3.4. More_Python types

We’ve learned about numbers and strings, but the world does not consist of numbers and strings alone, not even in a programming language. First of all there is the world outside the program. There are different types for files (or, more precisely, for the streams by which we communicate with them) and for the endpoints of our connections to the outside world (for instance, in talking to another host on the internet or to a printer). But even before we get to the outside world, there is the basic need to have data that is structured, in a way we now try to make clear.

Sometimes we need data that contains other data. In Python, this kind of datum is called a container.

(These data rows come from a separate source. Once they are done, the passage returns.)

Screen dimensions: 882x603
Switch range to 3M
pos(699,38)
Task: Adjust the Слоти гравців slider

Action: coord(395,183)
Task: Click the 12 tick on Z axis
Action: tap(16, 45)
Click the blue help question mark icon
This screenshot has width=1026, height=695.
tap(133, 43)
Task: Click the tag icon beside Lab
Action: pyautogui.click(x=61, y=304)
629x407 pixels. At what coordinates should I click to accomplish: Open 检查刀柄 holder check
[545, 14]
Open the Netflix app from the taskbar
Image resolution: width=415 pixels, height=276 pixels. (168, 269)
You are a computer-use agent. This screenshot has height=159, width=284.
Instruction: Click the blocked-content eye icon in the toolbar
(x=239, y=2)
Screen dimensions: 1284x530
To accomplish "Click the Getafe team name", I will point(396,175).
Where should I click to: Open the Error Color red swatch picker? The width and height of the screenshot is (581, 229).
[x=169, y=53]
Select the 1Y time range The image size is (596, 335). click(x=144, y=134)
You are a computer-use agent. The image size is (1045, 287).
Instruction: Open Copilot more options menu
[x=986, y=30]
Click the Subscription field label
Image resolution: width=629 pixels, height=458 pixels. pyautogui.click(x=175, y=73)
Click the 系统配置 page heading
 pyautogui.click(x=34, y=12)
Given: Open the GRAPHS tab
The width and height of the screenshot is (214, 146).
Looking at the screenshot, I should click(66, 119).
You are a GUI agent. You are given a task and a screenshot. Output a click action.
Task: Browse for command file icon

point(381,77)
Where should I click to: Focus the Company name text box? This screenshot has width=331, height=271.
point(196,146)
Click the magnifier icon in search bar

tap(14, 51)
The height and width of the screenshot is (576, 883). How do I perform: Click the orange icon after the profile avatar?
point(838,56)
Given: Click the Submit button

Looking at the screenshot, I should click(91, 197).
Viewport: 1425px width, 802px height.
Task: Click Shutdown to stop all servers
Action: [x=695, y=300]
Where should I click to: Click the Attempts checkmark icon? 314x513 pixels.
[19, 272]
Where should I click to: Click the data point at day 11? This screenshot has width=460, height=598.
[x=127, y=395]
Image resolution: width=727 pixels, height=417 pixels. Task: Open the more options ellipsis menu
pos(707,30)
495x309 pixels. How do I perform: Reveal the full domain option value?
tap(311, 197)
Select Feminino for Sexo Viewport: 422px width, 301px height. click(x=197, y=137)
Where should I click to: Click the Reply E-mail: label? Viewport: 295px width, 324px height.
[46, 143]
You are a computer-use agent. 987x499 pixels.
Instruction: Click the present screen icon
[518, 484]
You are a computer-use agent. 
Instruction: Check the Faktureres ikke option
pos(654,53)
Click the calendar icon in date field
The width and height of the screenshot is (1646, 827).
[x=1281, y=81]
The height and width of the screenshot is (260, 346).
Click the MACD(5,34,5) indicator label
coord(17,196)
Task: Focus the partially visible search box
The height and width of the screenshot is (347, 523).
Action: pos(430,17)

Figure Python container type tree shows the basic Python container types. All serve different needs. The container types are

Python type tree

Python container type tree

One feature that all containers share is they support the in operator:

>>> x = 'abcde'
>>> 'c' in x
True

So containers contain things and x in y checks to see if x is contained in y, and in this case, the character ‘c’ is contained in the string ‘abcde’, so the answer is True. The tree above contains one non-container which is an important special case, file-like objects. These are IO streams for communicating with files or with the user interactively. Technically, file-like objects are not containers, but in many ways you can think of them that way (what they “contain” is lines). They even support the in operator, though it works in a different way (see Files and file IO streams )

Most important Python supertypes

  • Mutable types

  • Containers

  • Iterables

For the authoritative definitions of each of these, see Python.org glossary. The term container is missing from this glossary, though it is clearly a design concept in Python. For a clear discussion (for the geeky) of what a container really is, see the documentation for the Python collections module.